HBase Introduction
In the previous post we have been talking a little bit about Hadoop introduction and focused how to install Hadoop on Windows environment. In brief, Hadoop can perform only batch processing, and data will be accessed only in a sequential manner. It does mean one has to search the entire data-set even for the simplest of jobs.
A huge data-set when processed results in another huge data set, which should also be processed sequentially. At this point, a new solution is needed to access any point of data in a single unit of time (random access).
Apache HBase is an open source non-relational (NoSQL) distributed column-oriented database that runs on top of HDFS and real-time read/write access to those large data-sets. Initially, it was Google Big Table, afterwards it was re-named as HBase and is primarily written in Java, designed to provide quick random access to huge amounts of the data-set.
In brief, the HBase can store massive amounts of data from terabytes to petabytes and allows fast random reads and writes that cannot be handled by the Hadoop. Even relational databases (RDBMS) cannot handle a variety of data that is growing exponentially.
HBase Installation
Here we will work through how to install HBase on Windows environment, HBase can be installed in three modes. The features of these modes are mentioned below.
[1] Standalone mode installation (No dependency on Hadoop system)
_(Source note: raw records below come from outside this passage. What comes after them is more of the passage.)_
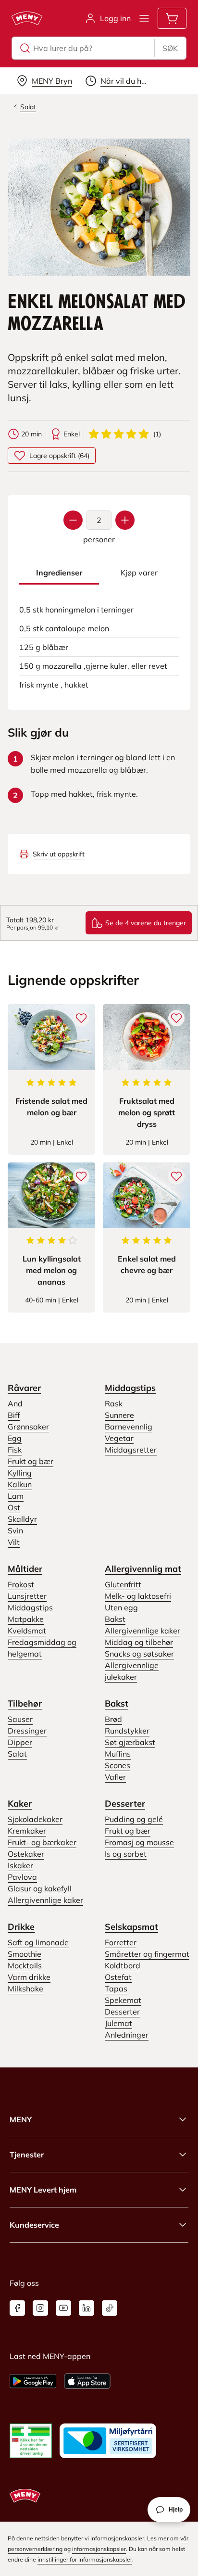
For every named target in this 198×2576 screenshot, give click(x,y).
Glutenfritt (123, 1584)
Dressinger (27, 1730)
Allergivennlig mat (143, 1568)
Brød (113, 1719)
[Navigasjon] (144, 18)
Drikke (21, 1926)
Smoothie (24, 1954)
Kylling (20, 1473)
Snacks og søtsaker (139, 1653)
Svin (15, 1530)
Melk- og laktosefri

- This is default mode of HBase
- It runs against local file system
- It doesn't use Hadoop HDFS
- Only HMaster daemon can run
- Not recommended for production environment
- Runs in single JVM
[2] Pseudo-Distributed mode installation ( Single node Hadoop system + HBase installation)
- It runs on Hadoop HDFS
- All Daemons run in single node
- Recommend for production environment
[3] Fully Distributed mode installation ( Multi node Hadoop environment + HBase installation)
- It runs on Hadoop HDFS
- All daemons going to run across all nodes present in the cluster
- Highly recommended for production environment
Henceforward Hadoop should be pre-installed before installing HBase on windows. If you didn't install the Hadoop then visit previous post to install Hadoop on Windows 10.
I went through HBase 1.4.7 version, though you can use any stable version.
Download HBase 1.4.7
- http://www.apache.org/dyn/closer.lua/hbase/
Hbase - Standalone mode installation
Here, we will go through the Standalone mode installation with Hbase on Windows 10.
STEP - 1: Extract the HBase file
Extract file hbase-1.4.7-bin.tar.gz and place under "D:\HBase", you can use any preferred location –
[1] You will get again a tar file post extraction –
[2] Go inside of hbase-1.4.7-bin.tar folder and extract again –
[3] Copy the leaf folder “hbase-1.4.7” and move to the root folder "D:\HBase" and removed all other files and folders –
STEP - 2: Configure Environment variable
Set the path for the following Environment variable (User Variables) on windows 10 –
- HBASE_HOME - D:\HBase\hbase-1.4.7
This PC - > Right Click - > Properties - > Advanced System Settings - > Advanced - > Environment Variables
STEP - 3: Configure System variable
Next onward need to set System variable, including Hive bin directory path –
Variable: Path
Value:
- D:\HBase\hbase-1.4.7\bin
STEP - 4: Create required folders
Create some dedicated folders -
- Create folder "hbase" under “D:\HBase\hbase-1.4.7”.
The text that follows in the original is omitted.